Excerpted records START

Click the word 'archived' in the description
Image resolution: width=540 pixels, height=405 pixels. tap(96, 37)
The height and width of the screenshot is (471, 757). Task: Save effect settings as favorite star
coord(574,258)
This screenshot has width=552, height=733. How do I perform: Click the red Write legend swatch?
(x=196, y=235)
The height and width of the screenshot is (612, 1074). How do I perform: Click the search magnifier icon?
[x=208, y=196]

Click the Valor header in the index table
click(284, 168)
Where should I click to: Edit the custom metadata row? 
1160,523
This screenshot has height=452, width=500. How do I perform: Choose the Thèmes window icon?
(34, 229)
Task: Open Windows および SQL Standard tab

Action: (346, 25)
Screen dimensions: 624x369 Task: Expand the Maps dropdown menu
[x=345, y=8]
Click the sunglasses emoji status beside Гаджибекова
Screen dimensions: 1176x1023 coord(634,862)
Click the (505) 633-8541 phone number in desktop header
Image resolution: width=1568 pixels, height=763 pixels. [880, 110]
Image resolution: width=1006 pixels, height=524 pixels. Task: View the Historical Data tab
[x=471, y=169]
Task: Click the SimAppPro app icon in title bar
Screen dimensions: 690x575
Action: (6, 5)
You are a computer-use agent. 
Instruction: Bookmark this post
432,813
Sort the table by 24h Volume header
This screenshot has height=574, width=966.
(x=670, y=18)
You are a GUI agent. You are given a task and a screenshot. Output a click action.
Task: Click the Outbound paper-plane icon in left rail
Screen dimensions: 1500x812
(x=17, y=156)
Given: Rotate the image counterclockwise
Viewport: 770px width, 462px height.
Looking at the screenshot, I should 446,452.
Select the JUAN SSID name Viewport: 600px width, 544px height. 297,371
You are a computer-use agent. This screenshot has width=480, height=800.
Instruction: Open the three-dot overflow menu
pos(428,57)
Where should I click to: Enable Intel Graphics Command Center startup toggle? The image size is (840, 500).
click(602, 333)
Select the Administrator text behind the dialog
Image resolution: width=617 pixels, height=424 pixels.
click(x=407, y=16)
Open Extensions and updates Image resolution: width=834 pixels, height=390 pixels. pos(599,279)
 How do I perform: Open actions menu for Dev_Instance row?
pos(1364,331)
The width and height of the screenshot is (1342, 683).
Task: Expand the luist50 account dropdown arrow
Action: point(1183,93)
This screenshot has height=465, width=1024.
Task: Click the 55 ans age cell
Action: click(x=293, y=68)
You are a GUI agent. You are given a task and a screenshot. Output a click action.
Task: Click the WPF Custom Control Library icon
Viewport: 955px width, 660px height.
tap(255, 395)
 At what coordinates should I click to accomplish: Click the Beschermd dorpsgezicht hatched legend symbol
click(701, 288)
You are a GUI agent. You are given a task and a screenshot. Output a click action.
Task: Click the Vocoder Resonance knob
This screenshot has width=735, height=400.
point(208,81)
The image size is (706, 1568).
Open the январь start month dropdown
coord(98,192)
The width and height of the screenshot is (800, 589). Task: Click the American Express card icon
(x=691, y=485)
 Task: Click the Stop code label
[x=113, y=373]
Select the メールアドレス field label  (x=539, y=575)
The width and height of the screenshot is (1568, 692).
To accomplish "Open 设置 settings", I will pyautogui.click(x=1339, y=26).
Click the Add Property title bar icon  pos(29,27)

Excerpted records END

## [Task to carry out]
Produce a faithful copy of all the material above.

## [Exercise result]
Click the word 'archived' in the description
Image resolution: width=540 pixels, height=405 pixels. tap(96, 37)
The height and width of the screenshot is (471, 757). Task: Save effect settings as favorite star
coord(574,258)
This screenshot has width=552, height=733. How do I perform: Click the red Write legend swatch?
(x=196, y=235)
The height and width of the screenshot is (612, 1074). How do I perform: Click the search magnifier icon?
[x=208, y=196]

Click the Valor header in the index table
click(284, 168)
Where should I click to: Edit the custom metadata row? 
1160,523
This screenshot has height=452, width=500. How do I perform: Choose the Thèmes window icon?
(34, 229)
Task: Open Windows および SQL Standard tab

Action: (346, 25)
Screen dimensions: 624x369 Task: Expand the Maps dropdown menu
[x=345, y=8]
Click the sunglasses emoji status beside Гаджибекова
Screen dimensions: 1176x1023 coord(634,862)
Click the (505) 633-8541 phone number in desktop header
Image resolution: width=1568 pixels, height=763 pixels. [880, 110]
Image resolution: width=1006 pixels, height=524 pixels. Task: View the Historical Data tab
[x=471, y=169]
Task: Click the SimAppPro app icon in title bar
Screen dimensions: 690x575
Action: (6, 5)
You are a computer-use agent. 
Instruction: Bookmark this post
432,813
Sort the table by 24h Volume header
This screenshot has height=574, width=966.
(x=670, y=18)
You are a GUI agent. You are given a task and a screenshot. Output a click action.
Task: Click the Outbound paper-plane icon in left rail
Screen dimensions: 1500x812
(x=17, y=156)
Given: Rotate the image counterclockwise
Viewport: 770px width, 462px height.
Looking at the screenshot, I should 446,452.
Select the JUAN SSID name Viewport: 600px width, 544px height. 297,371
You are a computer-use agent. This screenshot has width=480, height=800.
Instruction: Open the three-dot overflow menu
pos(428,57)
Where should I click to: Enable Intel Graphics Command Center startup toggle? The image size is (840, 500).
click(602, 333)
Select the Administrator text behind the dialog
Image resolution: width=617 pixels, height=424 pixels.
click(x=407, y=16)
Open Extensions and updates Image resolution: width=834 pixels, height=390 pixels. pos(599,279)
 How do I perform: Open actions menu for Dev_Instance row?
pos(1364,331)
The width and height of the screenshot is (1342, 683).
Task: Expand the luist50 account dropdown arrow
Action: point(1183,93)
This screenshot has height=465, width=1024.
Task: Click the 55 ans age cell
Action: click(x=293, y=68)
You are a GUI agent. You are given a task and a screenshot. Output a click action.
Task: Click the WPF Custom Control Library icon
Viewport: 955px width, 660px height.
tap(255, 395)
 At what coordinates should I click to accomplish: Click the Beschermd dorpsgezicht hatched legend symbol
click(701, 288)
You are a GUI agent. You are given a task and a screenshot. Output a click action.
Task: Click the Vocoder Resonance knob
This screenshot has width=735, height=400.
point(208,81)
The image size is (706, 1568).
Open the январь start month dropdown
coord(98,192)
The width and height of the screenshot is (800, 589). Task: Click the American Express card icon
(x=691, y=485)
 Task: Click the Stop code label
[x=113, y=373]
Select the メールアドレス field label  (x=539, y=575)
The width and height of the screenshot is (1568, 692).
To accomplish "Open 设置 settings", I will pyautogui.click(x=1339, y=26).
Click the Add Property title bar icon  pos(29,27)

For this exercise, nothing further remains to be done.